PENSIONI: CONFCOMMERCIO RIBATTE AI SINDACATI (RIF.N.52)
PENSIONI: CONFCOMMERCIO RIBATTE AI SINDACATI (RIF.N.52)

Roma 7 apr. - (Adnkronos) - ''Largamente prevedibile che, dopo la Confindustria, intervenissero i sindacati a sostenere la ''proposta indecente'' degli industriali contro il lavoro autoomo, ma e' arrivato il tempo di ragionare: questa la replica della Confcommercio alla nota polemica di Filcams, Fisascat e Uiltucs sulla riforma previdenziale.

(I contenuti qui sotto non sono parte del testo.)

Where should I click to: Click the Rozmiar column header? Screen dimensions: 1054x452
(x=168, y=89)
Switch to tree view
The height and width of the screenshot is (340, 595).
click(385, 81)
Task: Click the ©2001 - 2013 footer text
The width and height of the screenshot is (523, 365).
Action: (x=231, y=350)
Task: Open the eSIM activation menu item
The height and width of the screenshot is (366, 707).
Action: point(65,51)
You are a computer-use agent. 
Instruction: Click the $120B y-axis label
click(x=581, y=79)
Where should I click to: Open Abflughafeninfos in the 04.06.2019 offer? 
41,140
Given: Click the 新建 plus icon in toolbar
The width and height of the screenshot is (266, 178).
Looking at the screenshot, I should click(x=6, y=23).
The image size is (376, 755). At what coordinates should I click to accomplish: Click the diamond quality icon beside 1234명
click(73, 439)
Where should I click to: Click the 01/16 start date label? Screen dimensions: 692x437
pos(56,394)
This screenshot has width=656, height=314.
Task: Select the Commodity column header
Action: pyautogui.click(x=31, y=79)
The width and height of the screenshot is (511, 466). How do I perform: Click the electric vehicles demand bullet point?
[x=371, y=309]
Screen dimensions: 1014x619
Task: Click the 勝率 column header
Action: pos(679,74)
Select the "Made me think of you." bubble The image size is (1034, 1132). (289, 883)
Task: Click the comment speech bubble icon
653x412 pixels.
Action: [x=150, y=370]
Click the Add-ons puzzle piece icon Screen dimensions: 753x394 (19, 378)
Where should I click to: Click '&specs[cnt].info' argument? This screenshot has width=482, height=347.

La Confcommercio nel merito sottolinea due aspetti: in base alle normative vigenti i commercianti non pagano i contributi previdenziali solo in base al reddito dichiarato Irpef, come i lavoratori dipendenti, ma anche su qualsiasi altro reddito di impresa proveniente da partecipazioni; la formula del cumulo tra la pensione di anzianita' ed il mantenimento dell'attivita' lavorativa, anche se con forme diverse, e' consentito ai lavoratori dipendenti, ma per il settore del commercio si rende necessario considerato l'importo medio mensile della pensione dei commercianti che non supera le 500 mila lire.